TEXT SEGMENT -
[Start of Attachment]
In 1858 a line through East Ham was constructed to provide a faster connection between Barking and the city of London, which connects to the London and Blackwall Railway route to Fenchurch Street. Between 1885 and 1888, the London, Tilbury and Southend Railway (LT&SR) constructed a line between Barking and Pitsea via Upminster to provide a more direct route between London and Southend. The station was not built at the time.

The London, Midland and Scottish Railway (LMS) took ownership of the London, Tilbury and Southend line in 1923 and the station opened as Gale Street Halt on 28 June 1926 to serve the new Becontree Estate and subsequent residential areas. Initially, there were no roads leading to the station. In 1929, the company proposed quadrupling their line between Barking and Upminster and electrifying one pair of tracks for the District line. The station was rebuilt and new platforms were constructed for the new pair of tracks. Gale Street Halt was renamed as Becontree and the new station building to the designs of the architect William Henry Hamlyn opened on 18 July 1932, with electrified District line services starting operation 2 months after on 12 September. In addition to the start of electrified services, two new adjacent stations on the District line named Upney and Heathway (now Dagenham Heathway) opened.

By 1935, there were approximately 18,000 homes in this area and the population grew to 116,000. This particular section of the line between Barking and Upminster was popular among commuters getting to West and East Ham which reduced the need for bus services. Other reasons were a shortened travel time to Charing Cross of up to 35 minutes and the good availability of trains servicing this part of the line.
[End of Attachment]
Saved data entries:
[Start of Attachment]
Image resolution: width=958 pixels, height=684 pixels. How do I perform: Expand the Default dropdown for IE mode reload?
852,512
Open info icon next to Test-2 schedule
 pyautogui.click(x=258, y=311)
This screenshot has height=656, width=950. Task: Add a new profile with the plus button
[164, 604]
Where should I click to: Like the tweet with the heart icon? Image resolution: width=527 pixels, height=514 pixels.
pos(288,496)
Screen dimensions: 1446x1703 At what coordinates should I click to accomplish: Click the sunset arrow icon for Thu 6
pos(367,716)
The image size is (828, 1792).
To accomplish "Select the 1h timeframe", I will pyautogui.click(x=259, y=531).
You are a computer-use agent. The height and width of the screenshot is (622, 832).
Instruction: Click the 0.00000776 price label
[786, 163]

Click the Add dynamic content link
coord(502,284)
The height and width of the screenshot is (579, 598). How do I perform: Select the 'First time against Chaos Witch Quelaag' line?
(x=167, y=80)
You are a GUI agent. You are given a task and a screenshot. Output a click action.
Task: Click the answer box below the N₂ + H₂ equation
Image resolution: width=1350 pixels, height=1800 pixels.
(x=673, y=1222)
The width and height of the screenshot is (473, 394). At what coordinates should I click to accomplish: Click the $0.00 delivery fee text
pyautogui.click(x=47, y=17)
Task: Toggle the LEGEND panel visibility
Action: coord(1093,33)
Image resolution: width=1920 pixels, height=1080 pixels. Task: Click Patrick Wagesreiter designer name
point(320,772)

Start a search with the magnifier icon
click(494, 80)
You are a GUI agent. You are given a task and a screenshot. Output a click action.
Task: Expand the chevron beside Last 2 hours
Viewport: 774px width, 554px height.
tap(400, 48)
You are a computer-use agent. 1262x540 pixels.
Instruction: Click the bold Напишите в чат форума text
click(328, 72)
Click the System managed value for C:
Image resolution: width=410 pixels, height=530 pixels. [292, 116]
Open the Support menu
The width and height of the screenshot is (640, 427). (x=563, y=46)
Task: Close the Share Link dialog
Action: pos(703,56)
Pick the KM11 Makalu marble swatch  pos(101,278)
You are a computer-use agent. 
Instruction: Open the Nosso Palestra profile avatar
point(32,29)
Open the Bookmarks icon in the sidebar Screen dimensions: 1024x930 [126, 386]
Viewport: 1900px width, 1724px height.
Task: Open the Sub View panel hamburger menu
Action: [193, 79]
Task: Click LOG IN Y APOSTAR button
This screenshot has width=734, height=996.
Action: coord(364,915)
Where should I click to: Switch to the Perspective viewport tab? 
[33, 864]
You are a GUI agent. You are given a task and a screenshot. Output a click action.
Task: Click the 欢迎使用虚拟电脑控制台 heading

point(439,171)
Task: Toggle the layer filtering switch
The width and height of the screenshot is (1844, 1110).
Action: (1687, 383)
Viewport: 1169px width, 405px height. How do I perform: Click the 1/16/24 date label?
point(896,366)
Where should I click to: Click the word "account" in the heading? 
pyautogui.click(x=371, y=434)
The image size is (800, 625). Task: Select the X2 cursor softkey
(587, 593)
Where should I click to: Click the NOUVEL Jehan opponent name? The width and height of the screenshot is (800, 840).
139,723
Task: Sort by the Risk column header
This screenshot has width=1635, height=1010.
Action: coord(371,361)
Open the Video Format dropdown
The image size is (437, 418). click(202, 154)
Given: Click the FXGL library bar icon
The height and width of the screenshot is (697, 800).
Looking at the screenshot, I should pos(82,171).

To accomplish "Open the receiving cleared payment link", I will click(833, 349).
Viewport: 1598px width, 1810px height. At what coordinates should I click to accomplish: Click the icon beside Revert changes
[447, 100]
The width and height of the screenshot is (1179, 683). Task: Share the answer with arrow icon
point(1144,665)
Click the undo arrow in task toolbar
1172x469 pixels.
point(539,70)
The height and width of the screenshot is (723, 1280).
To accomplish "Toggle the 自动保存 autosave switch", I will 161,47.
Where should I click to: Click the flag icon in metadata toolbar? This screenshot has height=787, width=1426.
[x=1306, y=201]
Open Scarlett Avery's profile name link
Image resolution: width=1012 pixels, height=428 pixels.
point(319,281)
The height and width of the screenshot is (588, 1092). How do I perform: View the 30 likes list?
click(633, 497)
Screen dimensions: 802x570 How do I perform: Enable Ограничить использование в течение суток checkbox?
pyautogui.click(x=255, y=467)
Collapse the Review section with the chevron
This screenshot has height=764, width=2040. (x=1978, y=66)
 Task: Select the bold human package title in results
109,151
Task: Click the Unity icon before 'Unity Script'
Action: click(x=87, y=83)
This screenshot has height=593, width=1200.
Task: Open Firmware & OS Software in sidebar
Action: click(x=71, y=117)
[End of Attachment]
Transcribe the full text about Becontree station's history word for word.

THE ANSWER -
In 1858 a line through East Ham was constructed to provide a faster connection between Barking and the city of London, which connects to the London and Blackwall Railway route to Fenchurch Street. Between 1885 and 1888, the London, Tilbury and Southend Railway (LT&SR) constructed a line between Barking and Pitsea via Upminster to provide a more direct route between London and Southend. The station was not built at the time.

The London, Midland and Scottish Railway (LMS) took ownership of the London, Tilbury and Southend line in 1923 and the station opened as Gale Street Halt on 28 June 1926 to serve the new Becontree Estate and subsequent residential areas. Initially, there were no roads leading to the station. In 1929, the company proposed quadrupling their line between Barking and Upminster and electrifying one pair of tracks for the District line. The station was rebuilt and new platforms were constructed for the new pair of tracks. Gale Street Halt was renamed as Becontree and the new station building to the designs of the architect William Henry Hamlyn opened on 18 July 1932, with electrified District line services starting operation 2 months after on 12 September. In addition to the start of electrified services, two new adjacent stations on the District line named Upney and Heathway (now Dagenham Heathway) opened.

By 1935, there were approximately 18,000 homes in this area and the population grew to 116,000. This particular section of the line between Barking and Upminster was popular among commuters getting to West and East Ham which reduced the need for bus services. Other reasons were a shortened travel time to Charing Cross of up to 35 minutes and the good availability of trains servicing this part of the line.